I think that in some cases having a vote without an impelentation could be
useful.
I see two common scenarios:
- voting before a major task where are multiple options are present
(should we use utf-8 or utf-16 internally for the unicode support for
example, the RFC would show the pros and cons, some benchmarks, maybe some
POC, but not a full fledged implementation because nobody would dare to
cook that up until he/she feels that it is backed by a majority of the
voters(it can still fail on the implementation and it would require another
vote before merging ofc,). - voting where the implementation doesn't really an issue, but we want
to get the common vision/agreement about some change (should we drop
support of archaic/less used platform/compiler/etc.).

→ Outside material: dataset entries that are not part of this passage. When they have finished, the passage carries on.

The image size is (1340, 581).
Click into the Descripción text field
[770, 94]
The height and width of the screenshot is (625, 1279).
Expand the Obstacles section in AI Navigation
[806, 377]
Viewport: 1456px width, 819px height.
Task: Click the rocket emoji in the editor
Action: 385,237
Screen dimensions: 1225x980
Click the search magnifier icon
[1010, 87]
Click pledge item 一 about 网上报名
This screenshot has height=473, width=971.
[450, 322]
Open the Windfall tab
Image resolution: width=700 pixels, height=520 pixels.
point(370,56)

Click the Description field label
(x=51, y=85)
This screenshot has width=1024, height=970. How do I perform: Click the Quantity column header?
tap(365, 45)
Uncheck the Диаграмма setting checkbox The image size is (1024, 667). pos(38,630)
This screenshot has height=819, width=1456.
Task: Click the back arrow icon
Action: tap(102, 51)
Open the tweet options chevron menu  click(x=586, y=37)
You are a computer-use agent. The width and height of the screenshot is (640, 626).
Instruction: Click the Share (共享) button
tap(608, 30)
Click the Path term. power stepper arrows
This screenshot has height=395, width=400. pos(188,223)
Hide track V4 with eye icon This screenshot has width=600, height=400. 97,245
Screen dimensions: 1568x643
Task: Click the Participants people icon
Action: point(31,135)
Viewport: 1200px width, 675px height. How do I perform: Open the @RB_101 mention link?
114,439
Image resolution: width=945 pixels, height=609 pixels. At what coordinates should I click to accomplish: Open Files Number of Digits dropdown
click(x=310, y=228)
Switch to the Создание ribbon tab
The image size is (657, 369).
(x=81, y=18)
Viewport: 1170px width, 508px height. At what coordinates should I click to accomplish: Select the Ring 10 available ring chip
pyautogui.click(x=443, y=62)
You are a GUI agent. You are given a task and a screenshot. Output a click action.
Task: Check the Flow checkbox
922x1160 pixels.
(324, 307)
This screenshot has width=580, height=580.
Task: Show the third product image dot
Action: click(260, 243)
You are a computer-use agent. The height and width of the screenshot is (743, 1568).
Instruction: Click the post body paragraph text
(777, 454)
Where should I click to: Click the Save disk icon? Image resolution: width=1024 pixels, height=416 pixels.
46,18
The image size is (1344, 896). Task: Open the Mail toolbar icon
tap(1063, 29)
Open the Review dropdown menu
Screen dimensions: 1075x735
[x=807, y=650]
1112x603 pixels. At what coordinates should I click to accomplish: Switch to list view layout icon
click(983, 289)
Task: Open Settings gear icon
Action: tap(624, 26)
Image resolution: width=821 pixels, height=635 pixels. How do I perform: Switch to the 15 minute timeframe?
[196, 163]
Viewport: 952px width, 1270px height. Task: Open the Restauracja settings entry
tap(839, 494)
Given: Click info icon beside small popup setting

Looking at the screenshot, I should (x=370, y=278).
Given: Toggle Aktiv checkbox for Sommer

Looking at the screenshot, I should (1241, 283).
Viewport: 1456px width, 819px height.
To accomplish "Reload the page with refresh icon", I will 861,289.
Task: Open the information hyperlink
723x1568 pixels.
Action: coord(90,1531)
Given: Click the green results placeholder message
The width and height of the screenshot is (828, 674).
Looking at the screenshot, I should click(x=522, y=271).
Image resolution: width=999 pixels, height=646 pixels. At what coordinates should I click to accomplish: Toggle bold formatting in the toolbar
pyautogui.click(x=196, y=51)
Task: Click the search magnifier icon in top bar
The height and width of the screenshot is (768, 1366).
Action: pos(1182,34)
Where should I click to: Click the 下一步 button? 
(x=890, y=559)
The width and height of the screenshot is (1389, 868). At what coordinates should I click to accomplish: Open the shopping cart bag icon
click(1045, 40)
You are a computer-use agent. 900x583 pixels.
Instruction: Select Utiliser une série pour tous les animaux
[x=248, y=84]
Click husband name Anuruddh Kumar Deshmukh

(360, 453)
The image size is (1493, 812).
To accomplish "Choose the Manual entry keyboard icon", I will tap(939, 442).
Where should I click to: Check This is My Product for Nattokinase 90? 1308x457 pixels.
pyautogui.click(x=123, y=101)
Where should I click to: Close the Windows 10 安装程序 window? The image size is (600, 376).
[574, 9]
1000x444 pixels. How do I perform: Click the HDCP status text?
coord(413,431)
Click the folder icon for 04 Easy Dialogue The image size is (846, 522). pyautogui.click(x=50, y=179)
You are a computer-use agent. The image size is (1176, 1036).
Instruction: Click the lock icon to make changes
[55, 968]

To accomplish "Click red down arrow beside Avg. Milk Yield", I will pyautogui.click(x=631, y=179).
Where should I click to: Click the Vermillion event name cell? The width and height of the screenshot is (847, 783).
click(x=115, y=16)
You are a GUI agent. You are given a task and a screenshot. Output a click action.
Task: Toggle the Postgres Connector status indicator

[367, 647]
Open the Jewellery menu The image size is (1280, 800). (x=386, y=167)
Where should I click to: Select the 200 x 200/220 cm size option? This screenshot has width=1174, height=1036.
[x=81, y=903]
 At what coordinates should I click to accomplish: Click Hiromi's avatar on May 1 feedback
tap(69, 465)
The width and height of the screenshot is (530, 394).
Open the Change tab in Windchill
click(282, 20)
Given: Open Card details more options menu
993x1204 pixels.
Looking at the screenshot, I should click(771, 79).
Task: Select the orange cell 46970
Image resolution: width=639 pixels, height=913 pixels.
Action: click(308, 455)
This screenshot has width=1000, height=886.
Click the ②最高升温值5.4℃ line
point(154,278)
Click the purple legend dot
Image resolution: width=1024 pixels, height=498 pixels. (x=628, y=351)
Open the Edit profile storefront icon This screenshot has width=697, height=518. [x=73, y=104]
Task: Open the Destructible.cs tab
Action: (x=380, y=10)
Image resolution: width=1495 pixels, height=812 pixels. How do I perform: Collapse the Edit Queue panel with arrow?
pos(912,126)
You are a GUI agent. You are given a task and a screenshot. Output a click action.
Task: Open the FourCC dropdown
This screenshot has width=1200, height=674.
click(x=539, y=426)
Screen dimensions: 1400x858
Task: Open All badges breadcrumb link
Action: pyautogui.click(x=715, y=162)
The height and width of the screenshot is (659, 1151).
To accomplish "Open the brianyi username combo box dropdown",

I also think that listing the potential BC break of an RFC and the
suggested target version should a mandatory part of every RFC.
I'm almost sure that the accessor RFC would have won over the votes if it
would have explicitly targeted the next after 5.5 version (or if it could
have reached the current status like 2-3 months ago).
Just my 2 cents of course.
--
Ferenc Kovács
@Tyr43l - http://tyrael.hu
I've always approached it as we're voting for the concept (and details)
provided in the RFC. But it appears that other people have been voting on
the specifics of the attached patch (so theoretically an RFC could be
rejected entirely because some people don't like part of the implementation
in C, but are fine with the PHP details).I'll leave out my opinion (and justification) for now, I'm curious what you
all think...Thoughts?
Both the idea and implementation needs to be sound. If not, I vote "no"
(and that also means "no" when it makes APC's life harder).
cheers,
Derick
2013/1/28 Derick Rethans derick@php.net:
Both the idea and implementation needs to be sound. If not, I vote "no"
(and that also means "no" when it makes APC's life harder).
This is a bit unfair. APC is just one byte code caching mechanism out
there, even if it's the mostly used or most performing one (and even
the one I prefer by far).
If it was part of the core, then it would make more sense voting this way.